| Exercise description |
Pull every line of the entries that has the word "navigation".

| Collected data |
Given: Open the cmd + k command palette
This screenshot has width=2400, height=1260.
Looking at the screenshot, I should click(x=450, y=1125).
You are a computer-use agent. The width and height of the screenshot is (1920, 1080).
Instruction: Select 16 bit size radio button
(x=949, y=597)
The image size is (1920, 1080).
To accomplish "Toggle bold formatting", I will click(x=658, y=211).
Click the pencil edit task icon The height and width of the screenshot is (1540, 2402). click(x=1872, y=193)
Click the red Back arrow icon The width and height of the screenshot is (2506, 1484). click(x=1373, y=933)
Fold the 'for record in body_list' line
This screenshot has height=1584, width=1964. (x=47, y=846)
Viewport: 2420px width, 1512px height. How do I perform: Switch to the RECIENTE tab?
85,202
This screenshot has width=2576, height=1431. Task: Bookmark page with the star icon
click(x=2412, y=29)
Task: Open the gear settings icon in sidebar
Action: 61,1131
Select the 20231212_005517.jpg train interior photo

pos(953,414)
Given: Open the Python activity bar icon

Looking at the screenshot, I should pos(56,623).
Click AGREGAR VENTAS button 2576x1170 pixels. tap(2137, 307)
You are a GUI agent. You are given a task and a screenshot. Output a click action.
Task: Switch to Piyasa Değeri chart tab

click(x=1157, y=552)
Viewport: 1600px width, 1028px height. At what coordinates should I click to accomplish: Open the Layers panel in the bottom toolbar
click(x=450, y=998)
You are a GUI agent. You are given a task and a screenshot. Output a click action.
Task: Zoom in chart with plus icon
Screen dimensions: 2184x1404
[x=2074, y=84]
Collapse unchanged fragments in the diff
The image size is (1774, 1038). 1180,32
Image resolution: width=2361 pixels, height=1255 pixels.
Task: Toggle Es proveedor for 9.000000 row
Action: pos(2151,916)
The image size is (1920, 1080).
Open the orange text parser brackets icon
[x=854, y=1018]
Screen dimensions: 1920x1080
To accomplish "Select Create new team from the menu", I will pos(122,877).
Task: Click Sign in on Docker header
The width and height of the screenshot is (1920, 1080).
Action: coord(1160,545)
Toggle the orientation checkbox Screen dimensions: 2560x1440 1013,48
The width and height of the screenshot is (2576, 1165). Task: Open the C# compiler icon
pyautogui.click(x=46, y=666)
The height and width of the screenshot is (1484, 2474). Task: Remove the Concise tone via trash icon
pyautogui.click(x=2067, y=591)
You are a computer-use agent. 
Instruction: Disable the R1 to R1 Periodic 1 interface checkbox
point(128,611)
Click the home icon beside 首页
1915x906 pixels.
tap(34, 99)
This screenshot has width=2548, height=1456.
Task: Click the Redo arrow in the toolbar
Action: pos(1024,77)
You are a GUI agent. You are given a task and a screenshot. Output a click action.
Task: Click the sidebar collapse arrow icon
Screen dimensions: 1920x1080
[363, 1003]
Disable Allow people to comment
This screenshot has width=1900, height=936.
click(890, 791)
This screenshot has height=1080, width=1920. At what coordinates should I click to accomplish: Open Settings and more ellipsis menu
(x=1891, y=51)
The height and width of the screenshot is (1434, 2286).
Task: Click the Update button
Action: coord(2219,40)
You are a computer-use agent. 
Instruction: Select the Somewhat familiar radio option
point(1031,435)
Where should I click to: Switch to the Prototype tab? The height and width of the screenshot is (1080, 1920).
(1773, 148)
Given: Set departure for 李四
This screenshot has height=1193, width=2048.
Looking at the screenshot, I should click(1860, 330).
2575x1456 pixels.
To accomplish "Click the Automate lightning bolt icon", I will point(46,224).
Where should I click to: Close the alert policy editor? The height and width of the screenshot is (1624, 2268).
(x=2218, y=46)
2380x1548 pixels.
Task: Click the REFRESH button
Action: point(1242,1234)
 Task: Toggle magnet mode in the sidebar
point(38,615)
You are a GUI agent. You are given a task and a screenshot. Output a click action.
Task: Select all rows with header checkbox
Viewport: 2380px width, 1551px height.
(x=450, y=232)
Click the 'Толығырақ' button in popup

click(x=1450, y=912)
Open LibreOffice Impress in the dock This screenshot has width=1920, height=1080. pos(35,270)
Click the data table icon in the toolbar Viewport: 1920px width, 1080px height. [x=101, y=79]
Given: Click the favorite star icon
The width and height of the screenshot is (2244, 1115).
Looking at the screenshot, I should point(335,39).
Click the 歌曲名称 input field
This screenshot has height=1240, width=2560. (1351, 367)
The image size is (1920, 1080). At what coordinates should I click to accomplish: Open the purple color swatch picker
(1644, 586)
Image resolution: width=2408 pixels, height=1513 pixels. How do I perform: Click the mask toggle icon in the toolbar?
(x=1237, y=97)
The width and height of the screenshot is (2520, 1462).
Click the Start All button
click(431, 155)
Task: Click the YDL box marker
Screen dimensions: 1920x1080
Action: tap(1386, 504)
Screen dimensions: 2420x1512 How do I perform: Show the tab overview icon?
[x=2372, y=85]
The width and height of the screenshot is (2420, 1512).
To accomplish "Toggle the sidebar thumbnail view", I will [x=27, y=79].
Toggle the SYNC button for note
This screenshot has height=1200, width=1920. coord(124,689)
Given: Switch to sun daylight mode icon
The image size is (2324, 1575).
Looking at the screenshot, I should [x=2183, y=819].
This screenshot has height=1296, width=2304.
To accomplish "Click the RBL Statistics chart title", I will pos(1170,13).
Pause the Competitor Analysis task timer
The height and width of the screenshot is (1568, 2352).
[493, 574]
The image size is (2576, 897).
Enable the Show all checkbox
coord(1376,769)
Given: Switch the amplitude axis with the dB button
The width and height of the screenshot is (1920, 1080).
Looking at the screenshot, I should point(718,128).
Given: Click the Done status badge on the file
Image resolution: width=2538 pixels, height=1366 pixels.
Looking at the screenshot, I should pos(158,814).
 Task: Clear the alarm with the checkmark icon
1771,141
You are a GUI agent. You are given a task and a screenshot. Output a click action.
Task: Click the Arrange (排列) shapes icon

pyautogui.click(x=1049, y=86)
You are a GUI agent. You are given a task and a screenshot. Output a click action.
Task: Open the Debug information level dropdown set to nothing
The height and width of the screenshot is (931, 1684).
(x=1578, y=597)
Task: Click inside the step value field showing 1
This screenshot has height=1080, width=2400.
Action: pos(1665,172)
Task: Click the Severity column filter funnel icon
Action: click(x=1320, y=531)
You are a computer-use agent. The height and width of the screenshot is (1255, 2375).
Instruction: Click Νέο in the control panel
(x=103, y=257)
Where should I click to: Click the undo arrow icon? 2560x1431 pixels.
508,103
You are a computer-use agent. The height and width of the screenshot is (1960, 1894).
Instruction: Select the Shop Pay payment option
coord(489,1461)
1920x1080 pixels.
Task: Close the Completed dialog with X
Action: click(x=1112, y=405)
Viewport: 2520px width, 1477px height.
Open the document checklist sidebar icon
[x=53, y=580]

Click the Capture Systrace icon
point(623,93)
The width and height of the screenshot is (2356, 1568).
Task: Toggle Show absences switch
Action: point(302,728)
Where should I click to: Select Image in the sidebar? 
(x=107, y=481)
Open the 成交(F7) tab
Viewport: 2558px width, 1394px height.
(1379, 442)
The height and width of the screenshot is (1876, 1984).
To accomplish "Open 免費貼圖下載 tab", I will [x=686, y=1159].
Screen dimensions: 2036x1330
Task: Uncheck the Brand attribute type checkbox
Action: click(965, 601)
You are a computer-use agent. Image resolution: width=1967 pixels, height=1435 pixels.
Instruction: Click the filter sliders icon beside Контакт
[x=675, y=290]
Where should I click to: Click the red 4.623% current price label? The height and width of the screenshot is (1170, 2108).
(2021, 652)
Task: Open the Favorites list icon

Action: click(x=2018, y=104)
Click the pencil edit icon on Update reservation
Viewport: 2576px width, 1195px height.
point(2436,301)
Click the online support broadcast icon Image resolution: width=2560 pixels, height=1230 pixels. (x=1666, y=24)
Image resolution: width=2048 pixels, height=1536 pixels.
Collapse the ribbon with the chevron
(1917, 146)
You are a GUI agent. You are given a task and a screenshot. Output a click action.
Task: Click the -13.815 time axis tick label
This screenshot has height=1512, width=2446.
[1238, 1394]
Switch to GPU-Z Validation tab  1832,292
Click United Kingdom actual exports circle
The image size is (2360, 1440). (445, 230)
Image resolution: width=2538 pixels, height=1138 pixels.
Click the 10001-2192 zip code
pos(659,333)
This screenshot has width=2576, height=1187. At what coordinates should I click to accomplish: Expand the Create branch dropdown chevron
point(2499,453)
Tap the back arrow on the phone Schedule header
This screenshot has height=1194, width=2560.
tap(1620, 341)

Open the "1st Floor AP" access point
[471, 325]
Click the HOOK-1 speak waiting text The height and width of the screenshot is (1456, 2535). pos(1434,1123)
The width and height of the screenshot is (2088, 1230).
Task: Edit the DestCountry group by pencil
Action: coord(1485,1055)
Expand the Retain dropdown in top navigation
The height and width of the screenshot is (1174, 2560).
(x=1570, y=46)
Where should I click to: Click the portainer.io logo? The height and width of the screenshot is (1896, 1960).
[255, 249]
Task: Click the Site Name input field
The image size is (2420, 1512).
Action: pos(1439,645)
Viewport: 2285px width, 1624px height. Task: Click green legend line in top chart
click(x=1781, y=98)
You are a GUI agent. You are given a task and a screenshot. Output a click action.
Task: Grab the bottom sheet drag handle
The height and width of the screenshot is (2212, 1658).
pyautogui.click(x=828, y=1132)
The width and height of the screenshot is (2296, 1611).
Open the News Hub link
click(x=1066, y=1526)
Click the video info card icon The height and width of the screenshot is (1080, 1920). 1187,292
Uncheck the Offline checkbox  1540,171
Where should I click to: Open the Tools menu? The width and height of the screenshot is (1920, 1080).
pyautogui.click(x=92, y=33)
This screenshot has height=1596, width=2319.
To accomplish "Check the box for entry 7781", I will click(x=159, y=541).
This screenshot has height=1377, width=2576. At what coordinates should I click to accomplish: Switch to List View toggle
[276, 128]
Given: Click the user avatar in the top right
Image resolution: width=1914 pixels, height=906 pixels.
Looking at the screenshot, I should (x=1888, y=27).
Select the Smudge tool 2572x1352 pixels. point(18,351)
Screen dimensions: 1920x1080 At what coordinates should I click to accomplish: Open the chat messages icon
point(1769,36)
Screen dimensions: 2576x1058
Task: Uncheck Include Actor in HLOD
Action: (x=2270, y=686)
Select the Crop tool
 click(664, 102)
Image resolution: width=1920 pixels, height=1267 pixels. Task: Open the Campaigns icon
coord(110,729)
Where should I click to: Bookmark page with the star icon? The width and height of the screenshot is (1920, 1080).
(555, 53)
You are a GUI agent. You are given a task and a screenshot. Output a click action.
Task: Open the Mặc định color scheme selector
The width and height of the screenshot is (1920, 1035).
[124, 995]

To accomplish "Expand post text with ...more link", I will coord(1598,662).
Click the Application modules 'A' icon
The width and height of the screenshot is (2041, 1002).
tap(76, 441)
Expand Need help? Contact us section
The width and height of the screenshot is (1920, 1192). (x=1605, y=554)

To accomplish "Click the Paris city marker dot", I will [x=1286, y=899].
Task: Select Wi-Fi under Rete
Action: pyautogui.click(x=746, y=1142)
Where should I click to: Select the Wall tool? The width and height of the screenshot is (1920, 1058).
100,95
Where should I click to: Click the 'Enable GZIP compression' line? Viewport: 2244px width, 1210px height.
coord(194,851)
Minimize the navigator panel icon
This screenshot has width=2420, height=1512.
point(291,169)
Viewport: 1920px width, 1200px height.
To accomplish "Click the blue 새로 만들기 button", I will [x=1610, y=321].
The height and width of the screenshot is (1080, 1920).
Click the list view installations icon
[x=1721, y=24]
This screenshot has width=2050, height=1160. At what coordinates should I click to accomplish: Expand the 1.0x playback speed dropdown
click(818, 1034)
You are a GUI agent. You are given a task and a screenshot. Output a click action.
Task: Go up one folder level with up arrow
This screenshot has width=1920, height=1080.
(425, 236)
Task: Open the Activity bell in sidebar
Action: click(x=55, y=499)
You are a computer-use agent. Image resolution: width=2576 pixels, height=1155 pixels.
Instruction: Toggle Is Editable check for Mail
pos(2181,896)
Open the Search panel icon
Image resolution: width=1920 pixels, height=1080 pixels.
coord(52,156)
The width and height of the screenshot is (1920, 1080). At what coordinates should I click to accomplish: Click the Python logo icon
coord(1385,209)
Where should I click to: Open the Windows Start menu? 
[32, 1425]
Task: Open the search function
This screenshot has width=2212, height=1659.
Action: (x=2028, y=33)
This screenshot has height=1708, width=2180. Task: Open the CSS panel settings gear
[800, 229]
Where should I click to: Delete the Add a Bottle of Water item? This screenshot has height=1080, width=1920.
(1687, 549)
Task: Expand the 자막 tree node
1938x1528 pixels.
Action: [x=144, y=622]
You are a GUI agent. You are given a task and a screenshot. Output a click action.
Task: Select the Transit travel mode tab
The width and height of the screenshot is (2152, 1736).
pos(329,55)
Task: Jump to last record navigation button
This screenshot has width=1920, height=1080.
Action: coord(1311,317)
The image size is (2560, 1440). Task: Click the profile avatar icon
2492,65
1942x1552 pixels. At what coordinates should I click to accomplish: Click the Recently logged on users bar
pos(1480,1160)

| Output below |
Expand the Retain dropdown in top navigation
Task: Jump to last record navigation button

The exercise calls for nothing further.